I desperately wanted to see what was happening because it had grown so quiet. Even Mickey seemed to be holding his breath. There was some muttering but I couldn’t capture the words until I heard, “She’s a tiny one—three pounds if she’s an ounce. C’mon, sweetheart, take a breath. Take a breath, dammit!” When she didn’t, the room ignited with activity. I heard suction and a little gagging cough. Then a strange word—Apgar—followed by the response “Three at one minute,” which for some reason infused the scene with more urgency.
“What’s happening?” Mickey said softly, then he let go of my hand and repeated his question louder. No one answered him. “Charlotte?” Mickey cried, his voice bulging with hysteria. “What’s wrong with the baby? What’s happening? Why isn’t she breathing?”
thirty-one
NOVEMBER 19—LATER
She was only twenty-one when I met her, and she terrified me. A hundred times at least I’d picked up the phone and hung it up again. I dreamed of her. No one had ever talked to me the way she did; no pity. Fully expecting that I would rise to the occasion, even a bit confrontational.
If you want to take a chance on me, I’m right here, she’d said. Me, t
ake a chance on her! But she didn’t mean it. She couldn’t. I had no intention of going to her roof that night, but I drove there anyway. I must have sat in my car for two hours outside her building, torn between the extremes. I wanted her more than I had ever dared want anything, but I was deathly afraid she would see me—me! And take it all back. I drove most of the way home before I knew I was throwing away the greatest chance life could hand me. There are many voices in my head, but one finally rose above the thrum to tell me I was a fool if I did not let her love me. Still, when I got there and saw her sitting on the edge of the roof, all I could do was watch her. I was going to leave, but then she got up and walked toward me. There was fear in her face that mirrored my own. Bright hope. Trust, unearned, in her eyes. Promise. How did she do that? How did she speak to my soul in the exact language it would understand?

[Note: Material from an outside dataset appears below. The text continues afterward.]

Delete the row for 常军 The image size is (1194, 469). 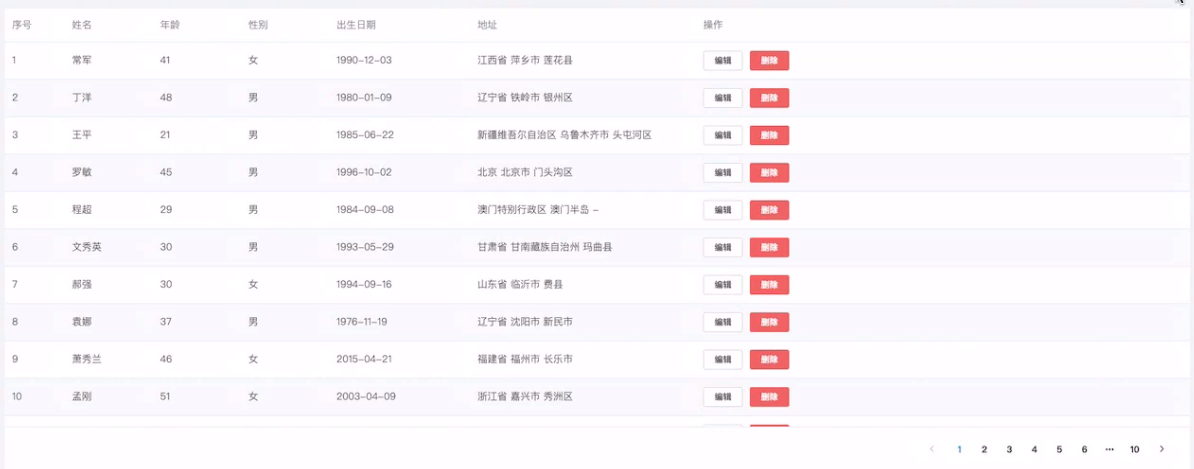point(769,61)
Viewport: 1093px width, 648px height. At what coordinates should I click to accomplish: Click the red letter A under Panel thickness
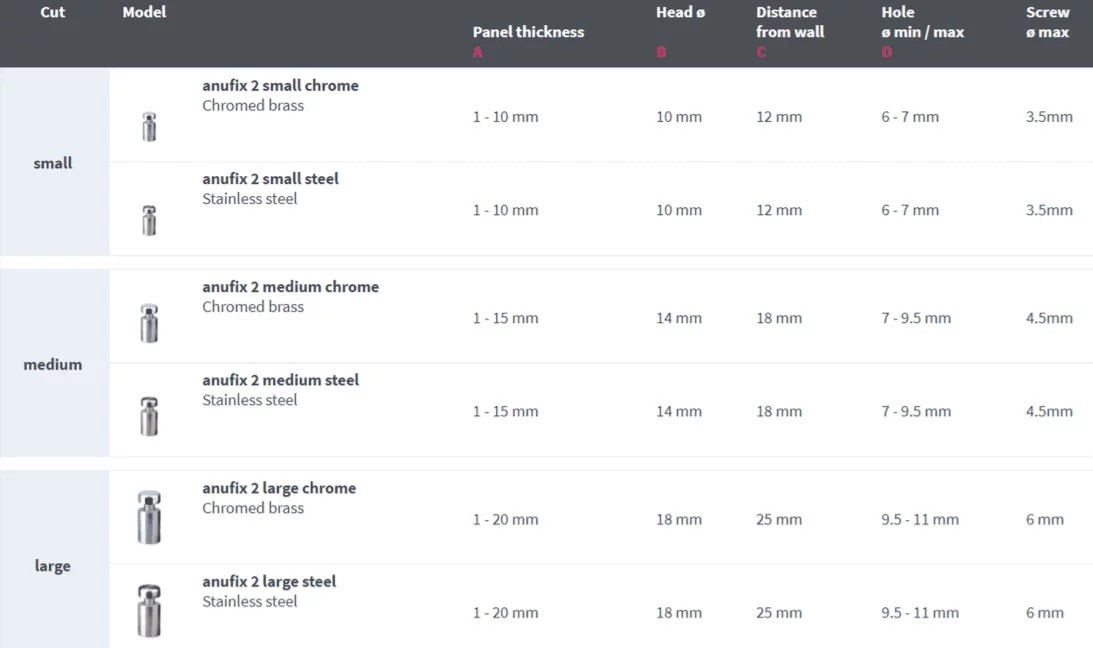(477, 52)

Tonight as my wife lays dying I marvel over how close I’d come to walking away. How impoverished would be my life if I had not gone to the roof that night. Even as I lose her, I shudder more at the thought that I nearly never had her.
Coma. Unresponsive. Actively dying. These words floated on the air around me in the bold and tearful discussions taking place over me. I struggled to move, to speak, to understand. Mickey was stroking my fingers and I could smell his terror. Oh, if I could just squeeze his hand, kiss his cheek, I knew I could make him feel better. I struggled to wake up. With all my strength I tried to lift myself awake, to respond to Mickey’s repeated plea: “Lucy, honey, open your eyes. Wake up. Please wake up.”
I could hear myself breathing, noisy and wet, but strangely I could not feel the effort I knew it was taking me to draw breath. I tried again to speak, to push the words out of my throat. The baby. Why was no one talking about the baby? I was filled with sudden dread and again tried to harness all my paralyzed power and wake up. But I couldn’t open my eyes.